Factor creation in R Programming - Time & Space Complexity
We want to see how the time needed to create a factor changes as the input grows.
How does making a factor from a vector take more or less time when the vector gets bigger?
Analyze the time complexity of the following code snippet.
# Create a factor from a character vector
vec <- rep(c("apple", "banana", "cherry"), length.out = n)
fact <- factor(vec)
This code makes a factor from a vector that repeats three fruit names many times.
Identify the loops, recursion, array traversals that repeat.
- Primary operation: Scanning the entire vector to assign levels and codes.
- How many times: Once for each element in the vector (n times).
As the vector gets longer, the time to create the factor grows roughly in direct proportion.
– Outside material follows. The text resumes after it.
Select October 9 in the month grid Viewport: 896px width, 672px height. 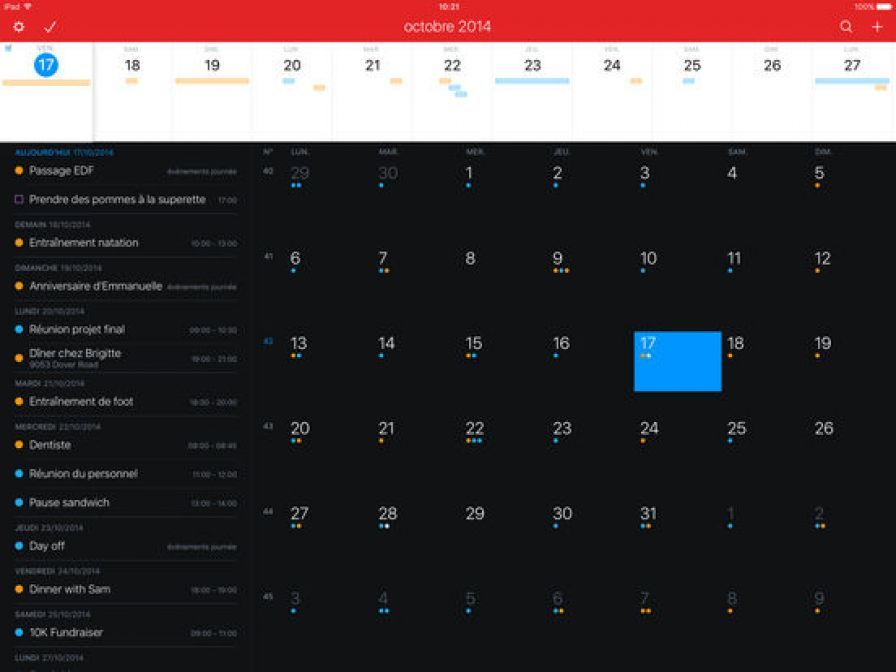[558, 260]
| Input Size (n) | Approx. Operations |
|---|---|
| 10 | About 10 scans |
| 100 | About 100 scans |
| 1000 | About 1000 scans |
Pattern observation: Doubling the input roughly doubles the work needed.
Time Complexity: O(n)
This means the time to create a factor grows linearly with the size of the input vector.
[X] Wrong: "Creating a factor is instant no matter how big the vector is."
[OK] Correct: The function must look at each element to assign levels, so bigger vectors take more time.
Understanding how factor creation scales helps you reason about data processing speed in R, a useful skill in many coding tasks.
"What if we created a factor from a vector with many unique values instead of just three? How would the time complexity change?"